Open, Honest Communication
Dogs are adorable! The idea of a fluffy little bundle of joy under the tree can seem irresistible to many children. If your child is begging for a dog (any time of year), the first step is to establish open and direct communication. Investigate and thoroughly discuss, with the entire family, what it takes to be responsible enough to take care of a pet, for the lifetime of the pet. It requires planning when bringing home a new pet, so these discussions should include a whole list of realistic expectations. Here are some questions to get the (tennis) ball rolling:
- Is this a sustainable lifestyle change for the family? (When vacation is over? When the kids go back to school?)
- Will the family want this ‘gift’ in 3 months? One year? When a new baby arrives? When you move? Change jobs?
- Is the entire family on board? (Not just one person and not one who can’t take on the financial responsibilities entailed.) Realize that everyone will be involved, one way or another.
- Pets need constant care and attention, and not just for a year or two. Adopting a puppy means having a dog for around ten years or more. Plus, they don’t move out, but the pre-teen kid who is begging for the puppy might! Keep in mind, you (the gift giver) are responsible for this dog when the child goes off to college.
- The people who will end up providing for the dog’s medical care, training and other needs should be integral in the decision about whether to bring a new pet into the family (and which pet) for the many-year commitment that is dog guardianship.
- As the ‘gifter,’ what are your 1-year, 3-year, 5-year and 10-year (and beyond) plans for YOUR relationship with this pet?

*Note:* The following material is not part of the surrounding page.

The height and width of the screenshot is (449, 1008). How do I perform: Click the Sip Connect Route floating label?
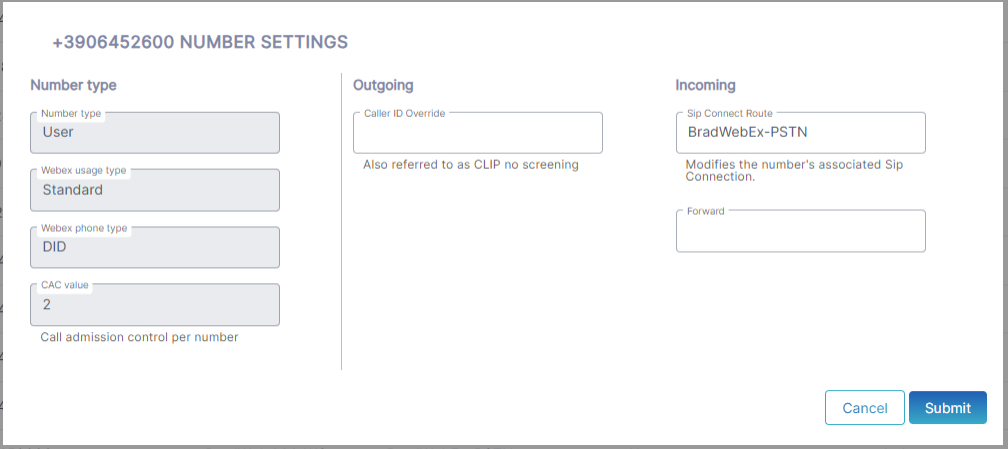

Does Your Buddy want a Buddy? …Really?
How about getting a new puppy or dog for a resident dog because you think the resident dog is lonely or needs a friend? Did the dog ask for such a gift? Give this decision a lot of thought and consideration. Consult a professional with expertise on dog behavior. Sometimes guardians end up with twice the problems they thought they’d solve — or a whole set of new ones.
Mindful Giving
If after extensive research and thoughtfulness, together you reach the decision that this is not the optimal time to open your home to a new inquisitive canine, there are some wonderful alternative gifts for dog lovers. How about a membership to an animal sanctuary, a donation to an animal-friendly cause or organization, a virtual reality pet game, offering to help a neighbor with their pet, becoming a professional pet sitter, or volunteering with a local shelter or rescue group (a kind way to get that “pet fix” without the extra added responsibilities of full-time guardianship)?

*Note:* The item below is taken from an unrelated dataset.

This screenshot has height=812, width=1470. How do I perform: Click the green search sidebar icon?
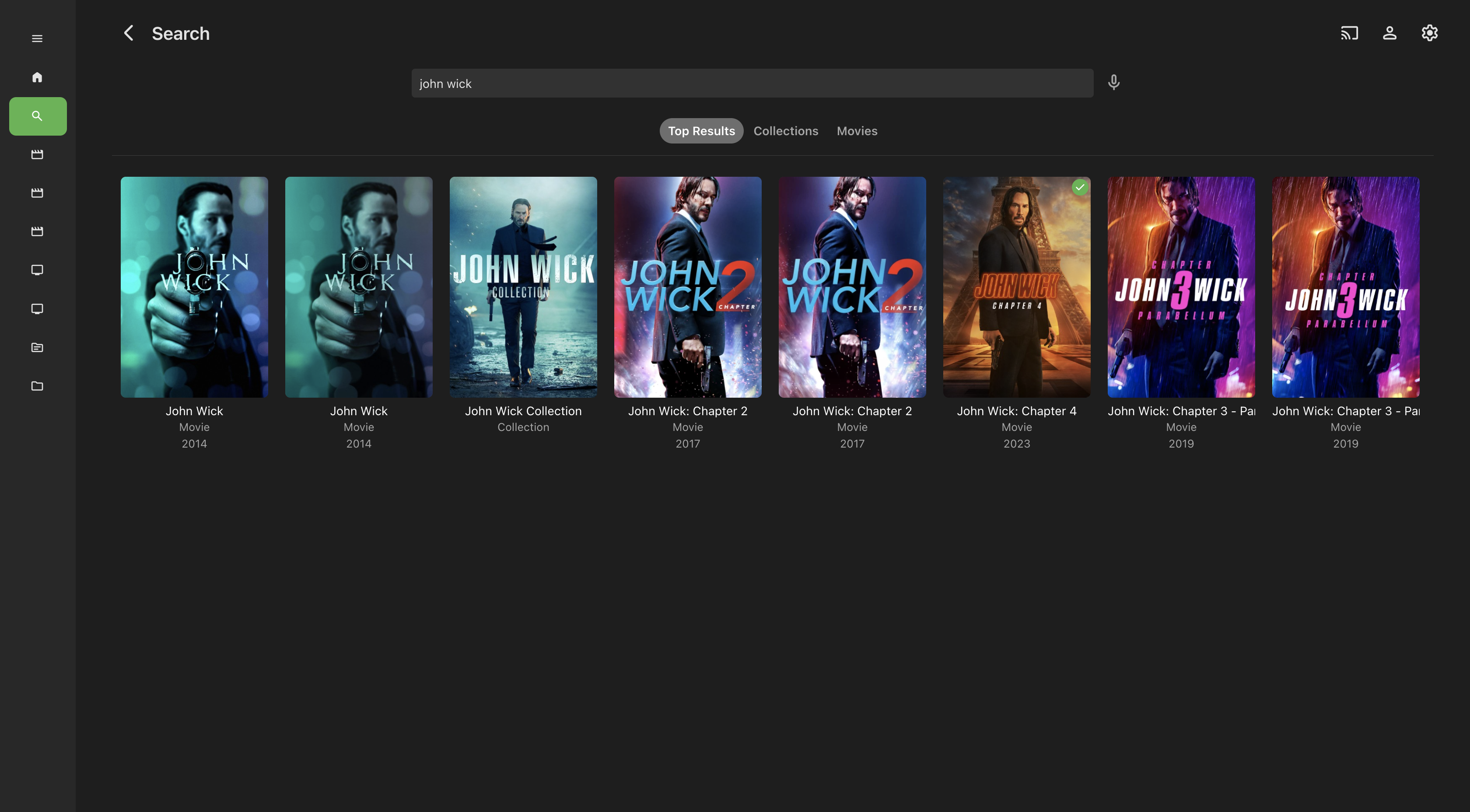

On the other hand, if after very careful consideration the entire family is excited to take on the ongoing responsibility and love of a new pup, congratulations! That’s very exciting! Now what? Now you wait – because the holidays are a busy time, and a new pup needs lots of attention and patience. But preparing for your new pet can still be a festive part of your holiday celebrations. Make a collage of cute dog pictures and frame and wrap it. Have fun purchasing and wrapping items related to welcoming a new pet into the home: books on pet care and force-free training, toys, treats, etc. Include a “gift certificate” good for choosing a new fur friend together. Then, when the holiday dust settles, everyone who will be involved in caring for the pet – which is everyone in the household – can have input and take an active role in the process. This way, you can all enjoy a shared, meaningful experience together. And, isn’t that what it’s all about?
Wishing all inquisitive pet parents – and inquisitive pet parents to be – a wonderful, joyful holiday season!